What you are asked to do> Copy the material from the line containing "Focus the employee search input field" through the line containing "Expand the RSI", changing "chevron" to "caret" and leaving everything else as it is.

━━━━━━━━━━━━━━━━━━━━

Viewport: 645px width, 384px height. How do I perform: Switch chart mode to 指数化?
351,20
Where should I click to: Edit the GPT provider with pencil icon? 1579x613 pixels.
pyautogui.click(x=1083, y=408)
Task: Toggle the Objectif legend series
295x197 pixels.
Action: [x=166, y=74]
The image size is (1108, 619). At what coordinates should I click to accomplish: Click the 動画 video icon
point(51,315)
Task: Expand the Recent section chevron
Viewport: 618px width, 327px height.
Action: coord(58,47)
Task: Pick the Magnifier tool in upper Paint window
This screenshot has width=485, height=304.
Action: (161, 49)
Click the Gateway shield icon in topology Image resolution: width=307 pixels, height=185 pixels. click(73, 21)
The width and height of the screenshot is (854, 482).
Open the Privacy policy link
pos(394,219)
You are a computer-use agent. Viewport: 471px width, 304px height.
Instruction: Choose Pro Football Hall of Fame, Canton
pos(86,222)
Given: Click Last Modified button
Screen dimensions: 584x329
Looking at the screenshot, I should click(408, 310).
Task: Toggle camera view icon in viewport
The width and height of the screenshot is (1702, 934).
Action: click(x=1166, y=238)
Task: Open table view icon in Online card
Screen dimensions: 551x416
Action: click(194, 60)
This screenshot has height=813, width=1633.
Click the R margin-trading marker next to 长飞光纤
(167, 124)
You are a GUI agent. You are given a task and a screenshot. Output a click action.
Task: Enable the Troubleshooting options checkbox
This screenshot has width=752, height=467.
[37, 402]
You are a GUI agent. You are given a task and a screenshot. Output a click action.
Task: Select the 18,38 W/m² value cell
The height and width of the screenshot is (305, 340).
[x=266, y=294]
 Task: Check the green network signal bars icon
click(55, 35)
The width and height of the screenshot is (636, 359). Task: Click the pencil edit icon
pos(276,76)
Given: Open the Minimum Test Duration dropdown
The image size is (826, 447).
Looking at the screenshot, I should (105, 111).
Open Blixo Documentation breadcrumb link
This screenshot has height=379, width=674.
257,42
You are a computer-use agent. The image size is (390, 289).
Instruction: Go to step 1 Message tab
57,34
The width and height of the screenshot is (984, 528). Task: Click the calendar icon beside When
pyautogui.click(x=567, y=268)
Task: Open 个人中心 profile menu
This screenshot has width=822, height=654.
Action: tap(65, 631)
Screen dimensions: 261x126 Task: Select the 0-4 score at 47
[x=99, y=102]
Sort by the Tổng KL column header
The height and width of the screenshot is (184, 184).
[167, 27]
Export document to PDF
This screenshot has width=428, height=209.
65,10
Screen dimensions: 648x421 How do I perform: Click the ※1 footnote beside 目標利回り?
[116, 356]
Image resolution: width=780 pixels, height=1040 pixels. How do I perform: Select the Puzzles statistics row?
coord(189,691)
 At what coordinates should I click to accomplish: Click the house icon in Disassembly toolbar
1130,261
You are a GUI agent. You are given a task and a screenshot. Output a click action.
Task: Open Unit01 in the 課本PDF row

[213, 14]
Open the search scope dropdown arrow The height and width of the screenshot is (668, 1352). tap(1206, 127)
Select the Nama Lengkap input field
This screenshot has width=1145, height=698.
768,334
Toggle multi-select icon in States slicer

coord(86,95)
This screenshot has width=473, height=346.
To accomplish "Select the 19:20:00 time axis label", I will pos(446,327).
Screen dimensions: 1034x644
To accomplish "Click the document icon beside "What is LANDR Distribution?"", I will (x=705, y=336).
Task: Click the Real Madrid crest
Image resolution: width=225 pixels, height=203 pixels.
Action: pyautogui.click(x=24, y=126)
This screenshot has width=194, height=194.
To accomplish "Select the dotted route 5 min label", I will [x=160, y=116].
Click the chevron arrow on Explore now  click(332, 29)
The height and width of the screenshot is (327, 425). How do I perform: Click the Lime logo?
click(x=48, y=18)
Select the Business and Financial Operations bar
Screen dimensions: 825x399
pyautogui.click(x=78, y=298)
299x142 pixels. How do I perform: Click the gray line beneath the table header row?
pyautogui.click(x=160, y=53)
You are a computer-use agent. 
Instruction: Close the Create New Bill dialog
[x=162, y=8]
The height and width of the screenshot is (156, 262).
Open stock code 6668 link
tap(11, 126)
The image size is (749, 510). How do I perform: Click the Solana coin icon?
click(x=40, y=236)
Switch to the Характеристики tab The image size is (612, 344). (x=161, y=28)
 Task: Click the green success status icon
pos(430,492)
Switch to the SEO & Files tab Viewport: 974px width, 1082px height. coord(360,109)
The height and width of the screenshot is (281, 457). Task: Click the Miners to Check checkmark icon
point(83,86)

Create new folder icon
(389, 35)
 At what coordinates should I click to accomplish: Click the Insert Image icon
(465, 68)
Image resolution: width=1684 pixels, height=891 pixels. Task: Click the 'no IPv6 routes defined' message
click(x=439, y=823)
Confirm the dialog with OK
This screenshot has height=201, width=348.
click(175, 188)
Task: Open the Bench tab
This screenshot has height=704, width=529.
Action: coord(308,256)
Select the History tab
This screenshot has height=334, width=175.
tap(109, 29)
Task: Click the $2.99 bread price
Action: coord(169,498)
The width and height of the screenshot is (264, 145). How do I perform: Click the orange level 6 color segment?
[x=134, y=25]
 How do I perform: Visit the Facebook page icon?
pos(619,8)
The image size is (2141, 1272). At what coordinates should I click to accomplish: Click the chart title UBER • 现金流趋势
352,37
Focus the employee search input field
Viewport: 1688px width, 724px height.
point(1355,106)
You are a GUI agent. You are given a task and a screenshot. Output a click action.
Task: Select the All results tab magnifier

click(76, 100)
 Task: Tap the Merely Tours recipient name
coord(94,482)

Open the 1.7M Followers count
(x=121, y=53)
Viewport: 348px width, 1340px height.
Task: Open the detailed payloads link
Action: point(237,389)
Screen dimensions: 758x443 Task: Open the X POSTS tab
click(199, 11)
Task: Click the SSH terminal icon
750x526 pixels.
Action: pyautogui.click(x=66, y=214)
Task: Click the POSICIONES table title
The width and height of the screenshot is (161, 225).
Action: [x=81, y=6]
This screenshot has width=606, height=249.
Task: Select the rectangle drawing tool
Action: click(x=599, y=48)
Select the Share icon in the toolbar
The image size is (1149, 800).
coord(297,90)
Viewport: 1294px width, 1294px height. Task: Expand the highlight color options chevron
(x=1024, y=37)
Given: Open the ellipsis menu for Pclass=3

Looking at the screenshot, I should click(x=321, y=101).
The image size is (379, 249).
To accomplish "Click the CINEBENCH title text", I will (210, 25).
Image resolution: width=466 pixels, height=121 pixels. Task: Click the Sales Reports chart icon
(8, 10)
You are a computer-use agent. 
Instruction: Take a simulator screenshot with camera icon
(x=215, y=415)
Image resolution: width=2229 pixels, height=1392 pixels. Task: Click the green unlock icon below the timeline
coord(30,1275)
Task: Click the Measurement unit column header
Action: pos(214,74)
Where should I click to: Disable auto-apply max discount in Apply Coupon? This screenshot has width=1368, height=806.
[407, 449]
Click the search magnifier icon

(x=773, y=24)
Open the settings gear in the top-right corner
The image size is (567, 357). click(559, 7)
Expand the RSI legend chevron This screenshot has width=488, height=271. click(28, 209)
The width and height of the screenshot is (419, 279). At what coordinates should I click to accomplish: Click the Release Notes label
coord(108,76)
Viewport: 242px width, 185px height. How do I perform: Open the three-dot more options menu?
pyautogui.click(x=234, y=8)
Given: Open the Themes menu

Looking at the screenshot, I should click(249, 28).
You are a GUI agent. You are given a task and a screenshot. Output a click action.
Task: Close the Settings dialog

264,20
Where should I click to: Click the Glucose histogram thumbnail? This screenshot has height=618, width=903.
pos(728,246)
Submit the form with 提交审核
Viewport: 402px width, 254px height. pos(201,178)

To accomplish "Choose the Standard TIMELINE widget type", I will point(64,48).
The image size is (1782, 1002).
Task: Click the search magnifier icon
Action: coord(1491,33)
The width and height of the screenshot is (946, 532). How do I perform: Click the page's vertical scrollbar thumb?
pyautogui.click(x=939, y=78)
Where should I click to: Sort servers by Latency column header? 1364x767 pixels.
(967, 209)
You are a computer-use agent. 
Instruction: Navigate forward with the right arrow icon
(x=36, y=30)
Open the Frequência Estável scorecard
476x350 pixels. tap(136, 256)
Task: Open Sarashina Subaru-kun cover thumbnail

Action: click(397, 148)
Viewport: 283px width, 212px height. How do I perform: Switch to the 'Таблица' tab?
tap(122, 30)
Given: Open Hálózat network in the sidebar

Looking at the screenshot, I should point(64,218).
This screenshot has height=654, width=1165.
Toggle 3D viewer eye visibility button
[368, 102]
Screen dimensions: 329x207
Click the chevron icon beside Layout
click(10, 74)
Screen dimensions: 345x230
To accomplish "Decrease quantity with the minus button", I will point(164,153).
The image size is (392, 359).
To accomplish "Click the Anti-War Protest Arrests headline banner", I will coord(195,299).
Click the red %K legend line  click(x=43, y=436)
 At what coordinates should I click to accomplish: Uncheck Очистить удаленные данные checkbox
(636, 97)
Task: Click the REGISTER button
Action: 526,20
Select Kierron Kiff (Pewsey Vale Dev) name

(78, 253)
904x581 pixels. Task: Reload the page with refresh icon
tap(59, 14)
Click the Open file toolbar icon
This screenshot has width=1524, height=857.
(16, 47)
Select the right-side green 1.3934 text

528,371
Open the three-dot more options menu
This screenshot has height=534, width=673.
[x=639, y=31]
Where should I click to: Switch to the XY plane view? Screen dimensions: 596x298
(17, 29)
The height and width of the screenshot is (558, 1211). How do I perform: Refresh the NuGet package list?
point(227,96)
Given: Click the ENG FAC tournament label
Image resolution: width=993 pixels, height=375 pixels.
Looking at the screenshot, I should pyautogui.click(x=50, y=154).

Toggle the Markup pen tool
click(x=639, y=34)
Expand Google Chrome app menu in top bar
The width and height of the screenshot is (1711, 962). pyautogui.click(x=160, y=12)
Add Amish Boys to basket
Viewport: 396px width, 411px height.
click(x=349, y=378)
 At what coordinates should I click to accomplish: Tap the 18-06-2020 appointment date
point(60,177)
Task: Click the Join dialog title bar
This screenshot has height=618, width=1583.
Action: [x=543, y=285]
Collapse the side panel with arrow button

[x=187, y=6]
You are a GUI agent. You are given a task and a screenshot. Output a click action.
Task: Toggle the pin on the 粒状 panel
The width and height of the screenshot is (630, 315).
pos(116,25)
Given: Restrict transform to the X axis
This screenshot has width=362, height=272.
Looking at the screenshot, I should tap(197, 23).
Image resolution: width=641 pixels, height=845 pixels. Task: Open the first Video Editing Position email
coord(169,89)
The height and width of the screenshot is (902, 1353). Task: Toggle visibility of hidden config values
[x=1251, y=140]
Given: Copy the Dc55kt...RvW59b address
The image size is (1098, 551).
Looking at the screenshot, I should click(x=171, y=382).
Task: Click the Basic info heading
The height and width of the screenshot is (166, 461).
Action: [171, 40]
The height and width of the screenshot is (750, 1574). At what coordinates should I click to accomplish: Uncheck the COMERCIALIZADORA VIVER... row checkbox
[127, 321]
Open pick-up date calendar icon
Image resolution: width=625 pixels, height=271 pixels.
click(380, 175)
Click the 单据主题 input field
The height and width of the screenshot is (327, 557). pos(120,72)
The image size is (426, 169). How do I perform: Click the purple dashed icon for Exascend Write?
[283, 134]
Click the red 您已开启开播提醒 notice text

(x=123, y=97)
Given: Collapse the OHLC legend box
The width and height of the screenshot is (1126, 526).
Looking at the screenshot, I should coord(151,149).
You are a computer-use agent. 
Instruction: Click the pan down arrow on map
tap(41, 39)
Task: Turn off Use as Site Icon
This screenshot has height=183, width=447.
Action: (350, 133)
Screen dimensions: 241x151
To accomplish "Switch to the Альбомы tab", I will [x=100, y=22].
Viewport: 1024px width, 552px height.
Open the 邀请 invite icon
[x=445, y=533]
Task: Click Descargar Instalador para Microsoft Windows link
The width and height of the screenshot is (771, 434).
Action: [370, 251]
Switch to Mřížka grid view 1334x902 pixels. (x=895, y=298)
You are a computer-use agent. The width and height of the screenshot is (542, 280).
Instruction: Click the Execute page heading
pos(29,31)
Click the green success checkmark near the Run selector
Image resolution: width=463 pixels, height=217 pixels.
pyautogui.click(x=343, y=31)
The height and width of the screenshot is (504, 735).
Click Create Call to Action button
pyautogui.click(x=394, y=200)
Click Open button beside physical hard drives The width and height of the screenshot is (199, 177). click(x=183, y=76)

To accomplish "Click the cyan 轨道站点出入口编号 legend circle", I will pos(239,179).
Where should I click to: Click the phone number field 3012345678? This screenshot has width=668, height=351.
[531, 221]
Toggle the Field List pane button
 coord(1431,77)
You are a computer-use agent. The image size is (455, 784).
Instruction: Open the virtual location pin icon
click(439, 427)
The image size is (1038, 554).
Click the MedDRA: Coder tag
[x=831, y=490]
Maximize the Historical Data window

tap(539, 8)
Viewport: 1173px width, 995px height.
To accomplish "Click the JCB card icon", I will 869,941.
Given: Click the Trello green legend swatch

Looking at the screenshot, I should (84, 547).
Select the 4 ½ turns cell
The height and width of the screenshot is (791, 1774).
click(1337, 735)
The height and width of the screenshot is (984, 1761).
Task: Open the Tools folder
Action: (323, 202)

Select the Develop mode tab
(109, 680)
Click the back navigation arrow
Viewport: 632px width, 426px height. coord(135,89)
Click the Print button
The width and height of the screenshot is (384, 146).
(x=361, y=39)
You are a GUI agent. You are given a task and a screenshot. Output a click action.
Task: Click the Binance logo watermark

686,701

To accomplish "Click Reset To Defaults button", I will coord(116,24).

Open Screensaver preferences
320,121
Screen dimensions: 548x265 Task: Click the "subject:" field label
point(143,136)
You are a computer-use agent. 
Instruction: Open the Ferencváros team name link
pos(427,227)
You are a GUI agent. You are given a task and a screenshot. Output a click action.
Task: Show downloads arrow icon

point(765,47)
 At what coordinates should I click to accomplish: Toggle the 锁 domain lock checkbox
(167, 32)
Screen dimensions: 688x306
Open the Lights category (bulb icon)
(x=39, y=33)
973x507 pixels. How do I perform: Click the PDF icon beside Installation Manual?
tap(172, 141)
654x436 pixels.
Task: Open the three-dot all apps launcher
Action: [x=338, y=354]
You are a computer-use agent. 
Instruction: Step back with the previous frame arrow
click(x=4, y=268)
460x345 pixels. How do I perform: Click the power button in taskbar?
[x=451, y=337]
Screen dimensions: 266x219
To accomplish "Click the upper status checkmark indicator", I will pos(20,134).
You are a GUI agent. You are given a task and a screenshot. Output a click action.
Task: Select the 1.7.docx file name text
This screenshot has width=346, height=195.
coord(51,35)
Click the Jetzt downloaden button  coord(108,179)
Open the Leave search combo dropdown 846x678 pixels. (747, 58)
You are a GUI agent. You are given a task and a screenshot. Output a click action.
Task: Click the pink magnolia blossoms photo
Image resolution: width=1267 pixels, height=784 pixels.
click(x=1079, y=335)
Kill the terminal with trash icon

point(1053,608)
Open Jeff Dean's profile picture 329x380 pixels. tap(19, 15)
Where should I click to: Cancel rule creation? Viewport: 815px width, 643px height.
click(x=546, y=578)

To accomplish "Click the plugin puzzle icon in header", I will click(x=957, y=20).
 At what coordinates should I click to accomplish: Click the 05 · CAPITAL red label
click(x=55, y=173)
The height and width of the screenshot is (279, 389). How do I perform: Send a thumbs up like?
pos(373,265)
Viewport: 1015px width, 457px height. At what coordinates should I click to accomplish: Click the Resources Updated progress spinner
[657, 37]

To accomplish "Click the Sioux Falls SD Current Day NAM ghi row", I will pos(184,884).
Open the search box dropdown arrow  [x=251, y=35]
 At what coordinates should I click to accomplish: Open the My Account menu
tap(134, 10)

━━━━━━━━━━━━━━━━━━━━

Answer to the task>
Focus the employee search input field
Viewport: 1688px width, 724px height.
point(1355,106)
You are a GUI agent. You are given a task and a screenshot. Output a click action.
Task: Select the All results tab magnifier

click(76, 100)
 Task: Tap the Merely Tours recipient name
coord(94,482)

Open the 1.7M Followers count
(x=121, y=53)
Viewport: 348px width, 1340px height.
Task: Open the detailed payloads link
Action: point(237,389)
Screen dimensions: 758x443 Task: Open the X POSTS tab
click(199, 11)
Task: Click the SSH terminal icon
750x526 pixels.
Action: pyautogui.click(x=66, y=214)
Task: Click the POSICIONES table title
The width and height of the screenshot is (161, 225).
Action: [x=81, y=6]
This screenshot has width=606, height=249.
Task: Select the rectangle drawing tool
Action: click(x=599, y=48)
Select the Share icon in the toolbar
The image size is (1149, 800).
coord(297,90)
Viewport: 1294px width, 1294px height. Task: Expand the highlight color options caret
(x=1024, y=37)
Given: Open the ellipsis menu for Pclass=3

Looking at the screenshot, I should click(x=321, y=101).
The image size is (379, 249).
To accomplish "Click the CINEBENCH title text", I will (210, 25).
Image resolution: width=466 pixels, height=121 pixels. Task: Click the Sales Reports chart icon
(8, 10)
You are a computer-use agent. 
Instruction: Take a simulator screenshot with camera icon
(x=215, y=415)
Image resolution: width=2229 pixels, height=1392 pixels. Task: Click the green unlock icon below the timeline
coord(30,1275)
Task: Click the Measurement unit column header
Action: pos(214,74)
Where should I click to: Disable auto-apply max discount in Apply Coupon? This screenshot has width=1368, height=806.
[407, 449]
Click the search magnifier icon

(x=773, y=24)
Open the settings gear in the top-right corner
The image size is (567, 357). click(559, 7)
Expand the RSI legend caret This screenshot has width=488, height=271. click(28, 209)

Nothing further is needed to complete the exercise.